**Work to be completed**
Go through the data below and return each line where the string "agent" occurs.

**Data to use**

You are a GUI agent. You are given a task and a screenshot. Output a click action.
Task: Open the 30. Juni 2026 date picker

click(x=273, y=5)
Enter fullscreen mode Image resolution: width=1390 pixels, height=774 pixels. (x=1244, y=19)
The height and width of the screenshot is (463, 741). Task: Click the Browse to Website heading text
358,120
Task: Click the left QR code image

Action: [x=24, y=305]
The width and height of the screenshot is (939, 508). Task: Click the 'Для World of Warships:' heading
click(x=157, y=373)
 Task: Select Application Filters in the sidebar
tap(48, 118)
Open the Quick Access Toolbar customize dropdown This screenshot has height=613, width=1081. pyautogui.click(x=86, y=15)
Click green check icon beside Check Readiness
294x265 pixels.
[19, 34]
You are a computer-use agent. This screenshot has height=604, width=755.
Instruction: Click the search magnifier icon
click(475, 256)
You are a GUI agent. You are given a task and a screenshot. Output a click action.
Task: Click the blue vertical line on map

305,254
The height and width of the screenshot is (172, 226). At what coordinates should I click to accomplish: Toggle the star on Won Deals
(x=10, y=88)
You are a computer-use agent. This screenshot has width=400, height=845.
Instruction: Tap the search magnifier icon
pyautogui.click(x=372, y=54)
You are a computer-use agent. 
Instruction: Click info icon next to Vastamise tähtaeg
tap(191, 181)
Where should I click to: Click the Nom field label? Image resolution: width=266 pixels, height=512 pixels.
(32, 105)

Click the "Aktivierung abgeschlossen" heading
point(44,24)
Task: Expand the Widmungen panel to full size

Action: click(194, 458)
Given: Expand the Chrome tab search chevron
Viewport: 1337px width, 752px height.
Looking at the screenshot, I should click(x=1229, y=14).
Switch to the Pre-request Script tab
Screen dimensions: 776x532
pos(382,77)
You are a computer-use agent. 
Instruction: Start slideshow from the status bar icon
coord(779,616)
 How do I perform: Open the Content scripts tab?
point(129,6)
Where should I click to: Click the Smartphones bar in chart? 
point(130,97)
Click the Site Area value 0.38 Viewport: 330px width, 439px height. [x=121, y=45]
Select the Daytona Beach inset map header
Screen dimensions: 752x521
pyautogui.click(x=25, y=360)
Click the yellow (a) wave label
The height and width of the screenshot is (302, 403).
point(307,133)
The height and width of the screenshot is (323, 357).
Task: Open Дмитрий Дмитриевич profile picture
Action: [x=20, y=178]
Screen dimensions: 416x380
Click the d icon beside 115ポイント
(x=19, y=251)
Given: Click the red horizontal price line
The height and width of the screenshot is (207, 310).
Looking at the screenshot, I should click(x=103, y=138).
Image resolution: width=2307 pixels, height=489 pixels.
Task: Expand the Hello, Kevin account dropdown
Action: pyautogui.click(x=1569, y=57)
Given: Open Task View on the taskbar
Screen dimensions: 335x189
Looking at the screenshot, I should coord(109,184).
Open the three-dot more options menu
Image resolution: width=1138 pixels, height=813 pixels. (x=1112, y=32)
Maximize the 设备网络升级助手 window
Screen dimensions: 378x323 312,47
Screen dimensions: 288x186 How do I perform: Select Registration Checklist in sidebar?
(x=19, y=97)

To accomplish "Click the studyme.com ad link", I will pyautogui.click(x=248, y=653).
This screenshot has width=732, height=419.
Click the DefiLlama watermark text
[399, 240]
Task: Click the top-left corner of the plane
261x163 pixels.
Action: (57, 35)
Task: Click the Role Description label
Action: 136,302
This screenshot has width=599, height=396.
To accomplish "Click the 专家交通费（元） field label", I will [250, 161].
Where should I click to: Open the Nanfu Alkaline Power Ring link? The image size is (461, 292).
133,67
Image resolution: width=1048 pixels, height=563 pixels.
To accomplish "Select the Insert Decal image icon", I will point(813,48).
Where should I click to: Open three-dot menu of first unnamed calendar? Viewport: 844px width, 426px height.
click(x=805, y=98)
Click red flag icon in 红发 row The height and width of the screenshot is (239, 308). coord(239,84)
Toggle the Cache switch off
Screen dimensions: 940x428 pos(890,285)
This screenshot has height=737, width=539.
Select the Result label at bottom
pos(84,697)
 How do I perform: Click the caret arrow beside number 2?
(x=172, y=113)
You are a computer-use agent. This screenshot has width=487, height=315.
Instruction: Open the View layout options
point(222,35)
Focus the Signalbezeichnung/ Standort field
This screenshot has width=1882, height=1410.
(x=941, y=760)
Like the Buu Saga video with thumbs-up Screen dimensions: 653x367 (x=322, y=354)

**Response area**
You are a GUI agent. You are given a task and a screenshot. Output a click action.
You are a computer-use agent. This screenshot has height=604, width=755.
You are a GUI agent. You are given a task and a screenshot. Output a click action.
You are a computer-use agent. This screenshot has width=400, height=845.
You are a computer-use agent. 
You are a computer-use agent. 
You are a computer-use agent. This screenshot has width=487, height=315.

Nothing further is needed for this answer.